Stored data entries:
--- --- ---
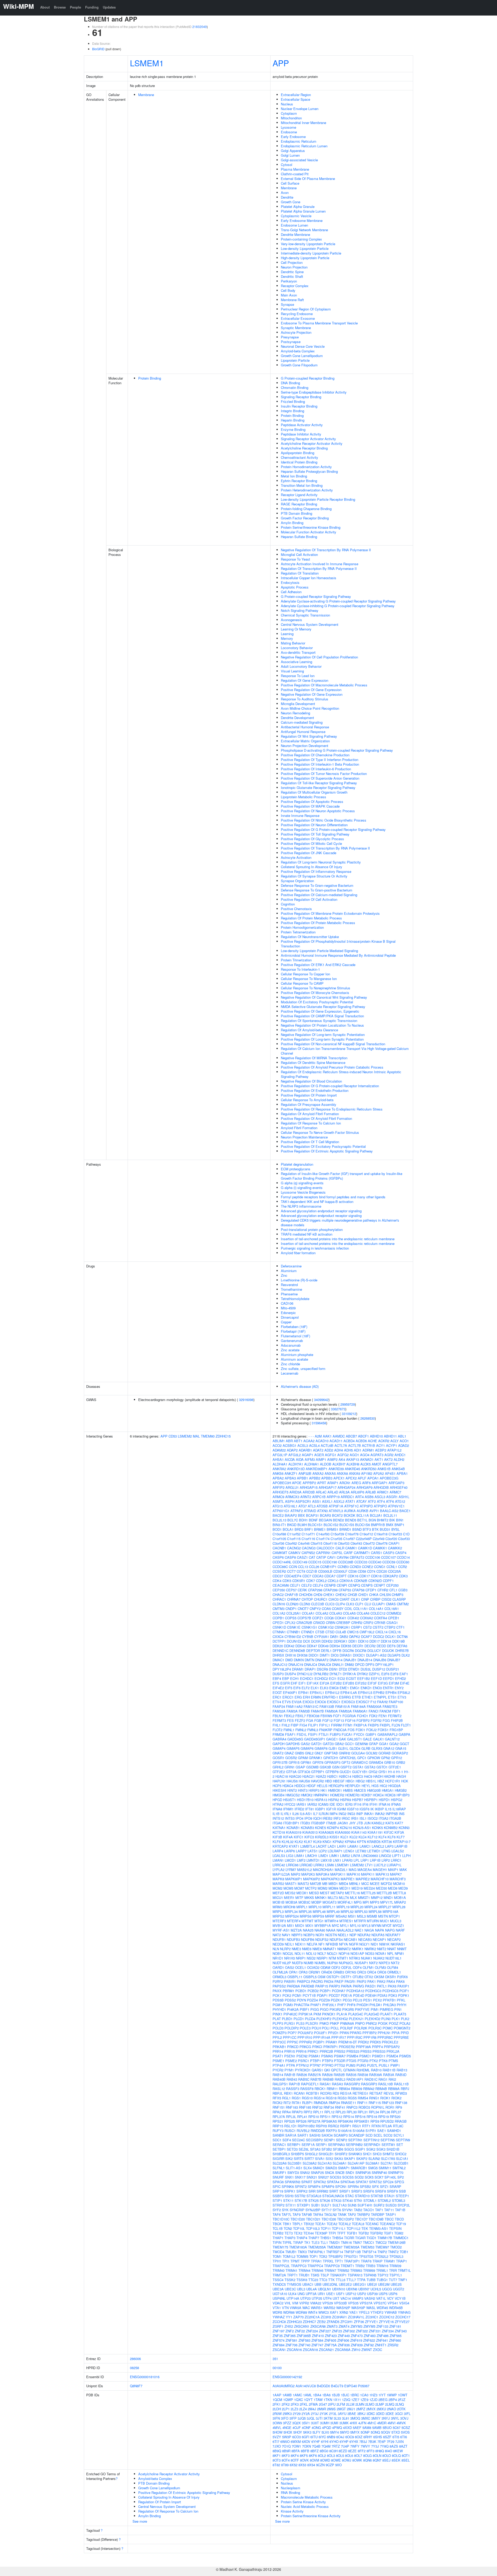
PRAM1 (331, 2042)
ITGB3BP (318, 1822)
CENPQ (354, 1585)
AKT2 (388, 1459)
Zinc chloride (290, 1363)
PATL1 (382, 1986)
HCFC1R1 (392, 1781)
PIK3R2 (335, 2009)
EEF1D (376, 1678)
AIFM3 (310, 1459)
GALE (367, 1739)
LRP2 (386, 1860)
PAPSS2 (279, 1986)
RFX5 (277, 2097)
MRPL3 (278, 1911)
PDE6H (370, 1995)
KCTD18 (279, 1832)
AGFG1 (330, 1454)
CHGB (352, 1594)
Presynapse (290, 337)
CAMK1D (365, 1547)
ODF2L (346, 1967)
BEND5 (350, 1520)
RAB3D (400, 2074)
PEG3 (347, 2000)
--- --- ---
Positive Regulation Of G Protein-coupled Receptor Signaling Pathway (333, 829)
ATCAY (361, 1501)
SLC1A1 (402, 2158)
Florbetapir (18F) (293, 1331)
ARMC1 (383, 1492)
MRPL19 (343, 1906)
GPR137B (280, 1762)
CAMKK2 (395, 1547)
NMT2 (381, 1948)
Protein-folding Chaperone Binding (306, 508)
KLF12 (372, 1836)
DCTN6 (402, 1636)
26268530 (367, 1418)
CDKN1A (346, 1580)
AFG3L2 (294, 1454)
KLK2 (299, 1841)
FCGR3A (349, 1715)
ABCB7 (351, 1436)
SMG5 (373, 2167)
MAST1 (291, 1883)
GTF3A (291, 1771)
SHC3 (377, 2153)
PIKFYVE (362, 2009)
--- --- ---
* _Action item_: Could you reproduce, exactly, every line above from the line with "PRAM1 (331, 2042)" to the line with "RFX5 (277, 2097)", and no other line? Both ends count.

* _Exercise output_:
PRAM1 (331, 2042)
ITGB3BP (318, 1822)
CENPQ (354, 1585)
AKT2 (388, 1459)
Zinc chloride (290, 1363)
PATL1 (382, 1986)
HCFC1R1 (392, 1781)
PIK3R2 (335, 2009)
EEF1D (376, 1678)
AIFM3 (310, 1459)
GALE (367, 1739)
LRP2 (386, 1860)
PAPSS2 (279, 1986)
RFX5 (277, 2097)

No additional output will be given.